• _Task requirements_:
Copy the lines below verbatim. Begin with the first and end with the line containing "Task: Click the back arrow in the save dialog".

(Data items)
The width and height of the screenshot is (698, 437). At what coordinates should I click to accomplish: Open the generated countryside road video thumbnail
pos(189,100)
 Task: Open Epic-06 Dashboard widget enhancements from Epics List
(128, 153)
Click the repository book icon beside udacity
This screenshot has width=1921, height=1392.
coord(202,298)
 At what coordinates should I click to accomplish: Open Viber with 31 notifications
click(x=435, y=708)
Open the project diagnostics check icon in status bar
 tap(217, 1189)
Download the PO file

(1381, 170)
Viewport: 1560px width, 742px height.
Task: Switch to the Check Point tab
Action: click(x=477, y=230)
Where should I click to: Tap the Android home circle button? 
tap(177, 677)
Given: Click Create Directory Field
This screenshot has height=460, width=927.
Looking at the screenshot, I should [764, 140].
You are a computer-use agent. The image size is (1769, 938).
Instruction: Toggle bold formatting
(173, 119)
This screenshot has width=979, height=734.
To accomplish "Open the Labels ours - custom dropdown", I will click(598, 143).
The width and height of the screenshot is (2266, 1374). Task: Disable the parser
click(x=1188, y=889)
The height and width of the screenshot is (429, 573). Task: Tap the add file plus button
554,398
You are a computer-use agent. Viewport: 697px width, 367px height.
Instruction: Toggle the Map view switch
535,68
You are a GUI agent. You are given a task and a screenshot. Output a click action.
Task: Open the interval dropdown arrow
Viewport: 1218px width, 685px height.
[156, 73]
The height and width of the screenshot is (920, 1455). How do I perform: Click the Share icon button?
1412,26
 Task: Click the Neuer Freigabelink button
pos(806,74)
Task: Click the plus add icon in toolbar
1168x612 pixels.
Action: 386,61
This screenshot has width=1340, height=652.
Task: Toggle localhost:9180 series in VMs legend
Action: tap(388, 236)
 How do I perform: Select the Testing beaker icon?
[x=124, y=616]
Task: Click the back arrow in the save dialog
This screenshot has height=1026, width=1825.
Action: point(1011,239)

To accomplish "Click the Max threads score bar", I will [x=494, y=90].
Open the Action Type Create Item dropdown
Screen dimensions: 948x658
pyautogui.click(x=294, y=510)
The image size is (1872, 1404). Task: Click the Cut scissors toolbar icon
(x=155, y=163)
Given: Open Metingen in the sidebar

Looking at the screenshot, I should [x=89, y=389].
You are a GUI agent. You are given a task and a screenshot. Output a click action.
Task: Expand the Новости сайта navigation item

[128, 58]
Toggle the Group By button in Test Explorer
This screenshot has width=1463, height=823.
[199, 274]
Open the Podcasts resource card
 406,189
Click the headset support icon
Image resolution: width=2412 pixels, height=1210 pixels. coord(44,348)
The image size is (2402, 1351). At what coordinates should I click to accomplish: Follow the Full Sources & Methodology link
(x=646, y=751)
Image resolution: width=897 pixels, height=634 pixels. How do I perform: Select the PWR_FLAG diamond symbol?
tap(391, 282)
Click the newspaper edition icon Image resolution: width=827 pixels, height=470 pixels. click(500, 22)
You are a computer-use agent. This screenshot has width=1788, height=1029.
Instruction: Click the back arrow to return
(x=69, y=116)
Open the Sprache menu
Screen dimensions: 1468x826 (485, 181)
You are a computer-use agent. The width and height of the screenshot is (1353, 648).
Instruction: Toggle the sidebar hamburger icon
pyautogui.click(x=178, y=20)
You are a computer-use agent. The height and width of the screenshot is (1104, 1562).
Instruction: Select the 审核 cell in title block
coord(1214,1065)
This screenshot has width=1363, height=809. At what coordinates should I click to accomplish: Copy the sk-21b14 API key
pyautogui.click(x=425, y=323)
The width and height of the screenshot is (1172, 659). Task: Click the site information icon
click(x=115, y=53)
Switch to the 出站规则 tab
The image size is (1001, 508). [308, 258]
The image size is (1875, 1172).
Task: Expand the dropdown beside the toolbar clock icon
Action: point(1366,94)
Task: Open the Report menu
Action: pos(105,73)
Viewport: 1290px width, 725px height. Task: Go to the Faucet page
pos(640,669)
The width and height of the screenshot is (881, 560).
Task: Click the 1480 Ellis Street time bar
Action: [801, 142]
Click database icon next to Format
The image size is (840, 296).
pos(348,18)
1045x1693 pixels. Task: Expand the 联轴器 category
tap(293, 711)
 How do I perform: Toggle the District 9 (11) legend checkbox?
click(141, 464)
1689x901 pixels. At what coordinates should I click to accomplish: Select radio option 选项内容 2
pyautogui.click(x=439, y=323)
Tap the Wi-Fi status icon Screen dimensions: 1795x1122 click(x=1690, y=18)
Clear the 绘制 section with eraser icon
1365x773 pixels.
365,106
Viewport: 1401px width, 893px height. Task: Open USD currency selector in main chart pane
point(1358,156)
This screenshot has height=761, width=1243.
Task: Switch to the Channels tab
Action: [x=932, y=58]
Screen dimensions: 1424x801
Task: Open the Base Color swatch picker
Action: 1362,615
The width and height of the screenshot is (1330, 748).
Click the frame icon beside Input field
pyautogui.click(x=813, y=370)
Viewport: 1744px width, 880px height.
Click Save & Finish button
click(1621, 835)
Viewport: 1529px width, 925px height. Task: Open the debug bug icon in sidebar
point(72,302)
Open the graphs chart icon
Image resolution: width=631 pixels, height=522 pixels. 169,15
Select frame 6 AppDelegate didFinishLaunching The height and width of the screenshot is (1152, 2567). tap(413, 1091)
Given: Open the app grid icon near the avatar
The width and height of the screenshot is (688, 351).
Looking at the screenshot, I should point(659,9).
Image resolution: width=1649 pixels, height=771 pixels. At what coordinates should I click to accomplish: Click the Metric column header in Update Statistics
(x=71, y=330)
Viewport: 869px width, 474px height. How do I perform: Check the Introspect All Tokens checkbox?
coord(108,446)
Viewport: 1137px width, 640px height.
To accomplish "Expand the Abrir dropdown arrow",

• _Answer section_:
The width and height of the screenshot is (698, 437). At what coordinates should I click to accomplish: Open the generated countryside road video thumbnail
pos(189,100)
 Task: Open Epic-06 Dashboard widget enhancements from Epics List
(128, 153)
Click the repository book icon beside udacity
This screenshot has width=1921, height=1392.
coord(202,298)
 At what coordinates should I click to accomplish: Open Viber with 31 notifications
click(x=435, y=708)
Open the project diagnostics check icon in status bar
 tap(217, 1189)
Download the PO file

(1381, 170)
Viewport: 1560px width, 742px height.
Task: Switch to the Check Point tab
Action: click(x=477, y=230)
Where should I click to: Tap the Android home circle button? 
tap(177, 677)
Given: Click Create Directory Field
This screenshot has height=460, width=927.
Looking at the screenshot, I should [764, 140].
You are a computer-use agent. The image size is (1769, 938).
Instruction: Toggle bold formatting
(173, 119)
This screenshot has width=979, height=734.
To accomplish "Open the Labels ours - custom dropdown", I will click(598, 143).
The width and height of the screenshot is (2266, 1374). Task: Disable the parser
click(x=1188, y=889)
The height and width of the screenshot is (429, 573). Task: Tap the add file plus button
554,398
You are a computer-use agent. Viewport: 697px width, 367px height.
Instruction: Toggle the Map view switch
535,68
You are a GUI agent. You are given a task and a screenshot. Output a click action.
Task: Open the interval dropdown arrow
Viewport: 1218px width, 685px height.
[156, 73]
The height and width of the screenshot is (920, 1455). How do I perform: Click the Share icon button?
1412,26
 Task: Click the Neuer Freigabelink button
pos(806,74)
Task: Click the plus add icon in toolbar
1168x612 pixels.
Action: 386,61
This screenshot has width=1340, height=652.
Task: Toggle localhost:9180 series in VMs legend
Action: tap(388, 236)
 How do I perform: Select the Testing beaker icon?
[x=124, y=616]
Task: Click the back arrow in the save dialog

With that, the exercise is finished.